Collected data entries
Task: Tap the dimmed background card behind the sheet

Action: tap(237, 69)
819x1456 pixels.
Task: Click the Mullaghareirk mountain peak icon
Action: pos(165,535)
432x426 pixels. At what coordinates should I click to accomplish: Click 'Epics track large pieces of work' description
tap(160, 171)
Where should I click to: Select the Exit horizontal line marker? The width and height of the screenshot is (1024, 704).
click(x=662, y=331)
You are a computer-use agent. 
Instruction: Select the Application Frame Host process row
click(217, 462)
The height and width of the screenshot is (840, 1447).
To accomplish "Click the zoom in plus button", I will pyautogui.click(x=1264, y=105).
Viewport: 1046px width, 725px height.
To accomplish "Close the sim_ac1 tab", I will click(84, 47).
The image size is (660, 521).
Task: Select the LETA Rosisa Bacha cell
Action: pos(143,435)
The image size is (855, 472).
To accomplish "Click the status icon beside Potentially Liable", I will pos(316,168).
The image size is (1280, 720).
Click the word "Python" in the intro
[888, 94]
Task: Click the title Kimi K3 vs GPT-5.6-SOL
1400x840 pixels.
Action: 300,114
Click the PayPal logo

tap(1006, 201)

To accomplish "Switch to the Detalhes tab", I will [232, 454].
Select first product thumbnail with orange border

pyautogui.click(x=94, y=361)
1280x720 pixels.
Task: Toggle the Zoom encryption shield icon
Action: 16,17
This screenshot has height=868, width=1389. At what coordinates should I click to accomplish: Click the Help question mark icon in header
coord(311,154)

**Task goal**
Every line above needs to be repeated exactly as shown.

**Written answer**
Task: Tap the dimmed background card behind the sheet

Action: tap(237, 69)
819x1456 pixels.
Task: Click the Mullaghareirk mountain peak icon
Action: pos(165,535)
432x426 pixels. At what coordinates should I click to accomplish: Click 'Epics track large pieces of work' description
tap(160, 171)
Where should I click to: Select the Exit horizontal line marker? The width and height of the screenshot is (1024, 704).
click(x=662, y=331)
You are a computer-use agent. 
Instruction: Select the Application Frame Host process row
click(217, 462)
The height and width of the screenshot is (840, 1447).
To accomplish "Click the zoom in plus button", I will pyautogui.click(x=1264, y=105).
Viewport: 1046px width, 725px height.
To accomplish "Close the sim_ac1 tab", I will click(84, 47).
The image size is (660, 521).
Task: Select the LETA Rosisa Bacha cell
Action: pos(143,435)
The image size is (855, 472).
To accomplish "Click the status icon beside Potentially Liable", I will pos(316,168).
The image size is (1280, 720).
Click the word "Python" in the intro
[888, 94]
Task: Click the title Kimi K3 vs GPT-5.6-SOL
1400x840 pixels.
Action: 300,114
Click the PayPal logo

tap(1006, 201)

To accomplish "Switch to the Detalhes tab", I will [232, 454].
Select first product thumbnail with orange border

pyautogui.click(x=94, y=361)
1280x720 pixels.
Task: Toggle the Zoom encryption shield icon
Action: 16,17
This screenshot has height=868, width=1389. At what coordinates should I click to accomplish: Click the Help question mark icon in header
coord(311,154)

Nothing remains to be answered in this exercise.